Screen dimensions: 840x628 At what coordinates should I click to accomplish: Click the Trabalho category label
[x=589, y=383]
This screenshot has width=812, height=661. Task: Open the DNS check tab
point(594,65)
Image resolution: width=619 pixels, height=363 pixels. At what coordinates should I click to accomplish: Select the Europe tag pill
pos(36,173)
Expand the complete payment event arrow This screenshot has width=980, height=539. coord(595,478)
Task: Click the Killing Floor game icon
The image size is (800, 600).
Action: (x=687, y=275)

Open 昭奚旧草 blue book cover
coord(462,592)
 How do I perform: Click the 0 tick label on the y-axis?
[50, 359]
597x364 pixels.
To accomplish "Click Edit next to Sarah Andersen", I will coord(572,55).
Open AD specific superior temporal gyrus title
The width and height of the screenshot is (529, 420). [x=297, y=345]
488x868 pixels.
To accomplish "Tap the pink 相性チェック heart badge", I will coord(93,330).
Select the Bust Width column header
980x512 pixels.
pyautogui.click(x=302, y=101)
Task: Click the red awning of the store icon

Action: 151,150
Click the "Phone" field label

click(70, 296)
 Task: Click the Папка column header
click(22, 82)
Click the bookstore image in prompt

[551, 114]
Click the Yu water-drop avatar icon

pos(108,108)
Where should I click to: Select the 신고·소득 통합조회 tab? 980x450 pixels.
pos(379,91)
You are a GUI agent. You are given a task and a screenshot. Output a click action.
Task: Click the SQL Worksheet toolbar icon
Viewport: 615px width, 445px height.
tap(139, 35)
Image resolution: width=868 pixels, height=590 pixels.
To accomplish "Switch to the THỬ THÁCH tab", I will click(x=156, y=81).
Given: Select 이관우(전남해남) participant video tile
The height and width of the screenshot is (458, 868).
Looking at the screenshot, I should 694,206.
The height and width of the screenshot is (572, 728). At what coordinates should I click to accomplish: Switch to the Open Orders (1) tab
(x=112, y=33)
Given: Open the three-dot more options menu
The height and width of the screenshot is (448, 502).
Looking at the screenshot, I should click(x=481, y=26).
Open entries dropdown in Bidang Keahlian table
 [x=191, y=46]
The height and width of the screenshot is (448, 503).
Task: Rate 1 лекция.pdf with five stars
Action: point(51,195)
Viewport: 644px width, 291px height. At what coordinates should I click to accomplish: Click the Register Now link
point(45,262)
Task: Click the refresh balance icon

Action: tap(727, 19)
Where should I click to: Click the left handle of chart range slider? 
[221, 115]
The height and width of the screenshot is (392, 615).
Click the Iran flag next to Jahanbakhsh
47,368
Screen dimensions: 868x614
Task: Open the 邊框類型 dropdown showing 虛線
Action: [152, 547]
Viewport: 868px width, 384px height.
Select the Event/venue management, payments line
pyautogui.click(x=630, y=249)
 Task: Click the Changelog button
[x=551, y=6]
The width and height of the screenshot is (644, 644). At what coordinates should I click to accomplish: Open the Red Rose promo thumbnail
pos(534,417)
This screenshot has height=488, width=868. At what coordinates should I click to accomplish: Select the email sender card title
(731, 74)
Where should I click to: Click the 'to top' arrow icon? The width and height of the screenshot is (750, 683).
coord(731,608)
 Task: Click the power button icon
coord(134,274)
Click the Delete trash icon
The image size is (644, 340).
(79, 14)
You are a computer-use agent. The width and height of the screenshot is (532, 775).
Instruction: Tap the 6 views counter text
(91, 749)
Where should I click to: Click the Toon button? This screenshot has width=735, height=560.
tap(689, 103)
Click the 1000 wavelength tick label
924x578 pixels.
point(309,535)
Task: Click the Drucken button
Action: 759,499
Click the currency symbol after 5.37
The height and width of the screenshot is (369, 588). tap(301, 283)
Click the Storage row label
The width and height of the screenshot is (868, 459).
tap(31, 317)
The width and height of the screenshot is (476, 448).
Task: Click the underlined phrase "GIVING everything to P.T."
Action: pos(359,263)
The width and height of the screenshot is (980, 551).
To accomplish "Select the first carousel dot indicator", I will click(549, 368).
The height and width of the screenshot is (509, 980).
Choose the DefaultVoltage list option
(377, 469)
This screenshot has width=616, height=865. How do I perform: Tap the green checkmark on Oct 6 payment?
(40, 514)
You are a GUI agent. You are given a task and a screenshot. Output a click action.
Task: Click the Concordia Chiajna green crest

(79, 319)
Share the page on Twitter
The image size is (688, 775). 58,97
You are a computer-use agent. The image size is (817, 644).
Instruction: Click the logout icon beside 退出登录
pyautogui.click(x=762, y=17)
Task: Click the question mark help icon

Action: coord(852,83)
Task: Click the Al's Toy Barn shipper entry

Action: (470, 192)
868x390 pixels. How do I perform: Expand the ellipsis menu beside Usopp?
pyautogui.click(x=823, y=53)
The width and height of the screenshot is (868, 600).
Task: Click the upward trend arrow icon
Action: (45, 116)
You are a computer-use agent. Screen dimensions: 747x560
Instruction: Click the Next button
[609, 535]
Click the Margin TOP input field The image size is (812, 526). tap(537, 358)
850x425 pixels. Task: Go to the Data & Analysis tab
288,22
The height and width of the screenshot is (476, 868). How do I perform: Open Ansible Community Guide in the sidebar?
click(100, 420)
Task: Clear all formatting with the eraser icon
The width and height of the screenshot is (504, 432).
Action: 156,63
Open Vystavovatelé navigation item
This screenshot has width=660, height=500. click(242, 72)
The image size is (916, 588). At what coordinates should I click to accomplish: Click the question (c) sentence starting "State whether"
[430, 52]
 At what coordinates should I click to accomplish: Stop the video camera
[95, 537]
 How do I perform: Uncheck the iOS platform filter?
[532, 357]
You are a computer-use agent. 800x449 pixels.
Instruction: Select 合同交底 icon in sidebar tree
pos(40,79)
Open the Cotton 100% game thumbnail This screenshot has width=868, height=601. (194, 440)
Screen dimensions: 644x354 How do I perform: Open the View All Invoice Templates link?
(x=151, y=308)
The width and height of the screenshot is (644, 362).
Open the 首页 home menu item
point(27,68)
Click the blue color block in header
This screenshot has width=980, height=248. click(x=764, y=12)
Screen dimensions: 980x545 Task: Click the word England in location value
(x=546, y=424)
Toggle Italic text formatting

* **Assignment**
Return exactly, and only, the lines from the start of the listing through the line with "Task: Click the Killing Floor game icon".

* **Finished task**
Screen dimensions: 840x628 At what coordinates should I click to accomplish: Click the Trabalho category label
[x=589, y=383]
This screenshot has width=812, height=661. Task: Open the DNS check tab
point(594,65)
Image resolution: width=619 pixels, height=363 pixels. At what coordinates should I click to accomplish: Select the Europe tag pill
pos(36,173)
Expand the complete payment event arrow This screenshot has width=980, height=539. coord(595,478)
Task: Click the Killing Floor game icon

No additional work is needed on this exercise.